[HECnet] Tops-20 SETNOD Failure

Thomas DeBellis tommytimesharing at gmail.com
Tue May 4 19:31:36 PDT 2021


Personally, I don't see how it could /possibly/ be anything to do with 
the REACH:: node definition, but I have been known to occasionally 
overlook the utterly obvious, particularly when it's near night-night.  
Maybe not this time.

Right now, the way to figure it out is to get the minor error data and 
see where that takes things.  So I'm making a change to JNTMAN to have 
.NDINT to return the lower level code on an incomplete insert. SCLINK 
appears to have a problem that it is mangling return values, which I'm 
currently investigating.

You can't just blithely assuming somebody got it wrong and 'fix' things; 
sometimes it's a certain way for a reason.

On 5/4/21 8:46 PM, Johnny Billquist wrote:
> On 2021-05-05 00:54, Mike Kostersitz wrote:
>> Ouch that is one of my nodes 😊 @Johnny Billquist 
>> <mailto:bqt at softjar.se> anything you could think of since we just 
>> renamed my old RSX11M node to REACH.
>
> Well. It is something slightly broken in Tops-20, so there isn't 
> really anything we can do about it.
>
> Except hope that Thomas can figure it out and fix it.
>
>  Johnny
>
>>
>> Mike
>>
>> Sent from Mail <https://go.microsoft.com/fwlink/?LinkId=550986> for 
>> Windows 10
>>
>> *From: *Thomas DeBellis <mailto:tommytimesharing at gmail.com>
>> *Sent: *Tuesday, May 4, 2021 15:16
>> *To: *HECnet <mailto:hecnet at update.uu.se>
>> *Subject: *[HECnet] Re: Tops-20 SETNOD Failure
>>
>> I fixed a few things in SETNOD to get some more information about the 
>> error.  In particular,
>>
>>   * Allow listing of AREA 1 (this was specifically disallowed, I don't
>>     know why)

++++

Exercise description:
Rewrite the passage of the HECnet thread that opens with the words containing "You can't just" and closes with "node to REACH.", changing "blithely" to "casually".

Entries for locating text and elements

++++

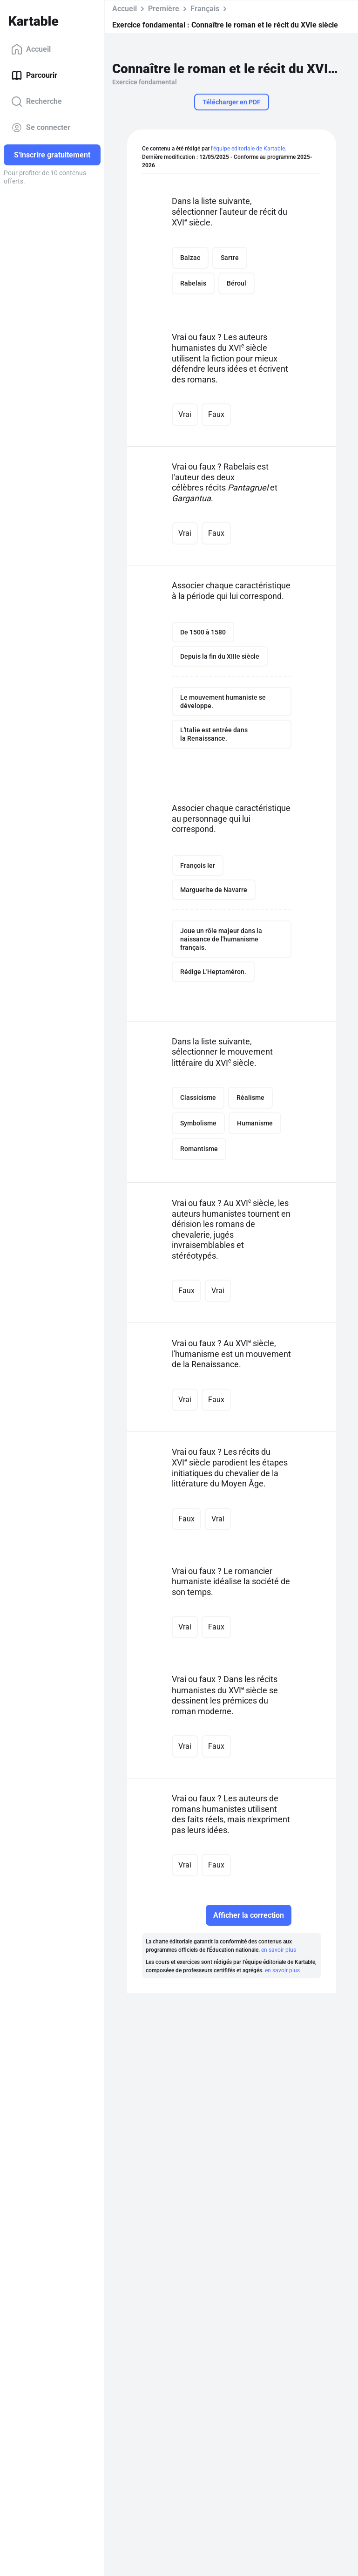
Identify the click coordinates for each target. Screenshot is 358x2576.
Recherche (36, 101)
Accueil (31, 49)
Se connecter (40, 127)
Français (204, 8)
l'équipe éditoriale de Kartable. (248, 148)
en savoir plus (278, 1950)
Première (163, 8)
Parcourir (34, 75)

++++

Task solution:
You can't just casually assuming somebody got it wrong and 'fix' things; 
sometimes it's a certain way for a reason.

On 5/4/21 8:46 PM, Johnny Billquist wrote:
> On 2021-05-05 00:54, Mike Kostersitz wrote:
>> Ouch that is one of my nodes 😊 @Johnny Billquist 
>> <mailto:bqt at softjar.se> anything you could think of since we just 
>> renamed my old RSX11M node to REACH.